In one case I wrote about last year, Louisiana rapper Clyde Smith (stage name "G-Red") was pulled over by police, who subsequently found prescription drugs in his possession, including hydrocodone and Xanax. Despite the fact that Smith had prescriptions for everything, that no pills were missing from any of the containers, and that he had medical conditions justifying their use, he was charged with intent to distribute. At trial, the case against him was weak, but then the prosecutor showed jurors two of his YouTube performances in which he bragged about selling drugs. The jury convicted him, and because he had a prior criminal record, he was sentenced to a stunning 30 years in prison.
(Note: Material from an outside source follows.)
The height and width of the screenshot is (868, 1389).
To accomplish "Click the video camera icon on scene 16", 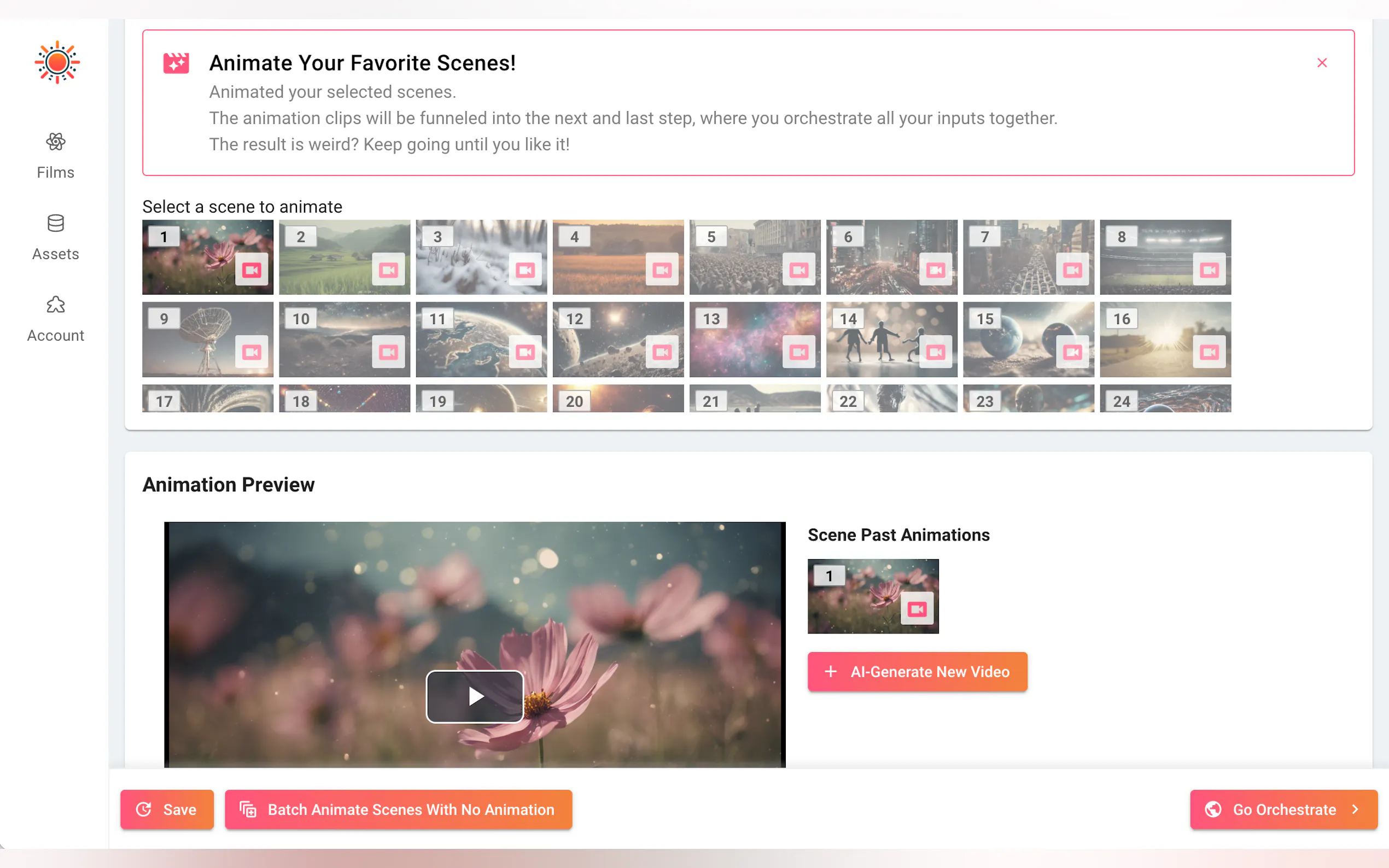I will pos(1209,352).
When we consider that rappers like Smith, D'Ambrosio, Oduwole, and many others here in America are being sent to jail for their music, the policing of artists in the Middle East and North Africa doesn't seem so distant or foreign. While it's true that Weld El 15, El General, El Haqed, and their counterparts across the region are often targeted for their distinctly political roles in high-profile revolutions, it's worth remembering that American hip hop performers continue to be engaged in a political struggle, too, over their right to practice their art freely. As rappers in the U.S. have known for some time, this freedom comes with caveats, a reality Ice T captured best in the subtitle of his 1989 album The Iceberg: Freedom of Speech...Just Watch What You Say!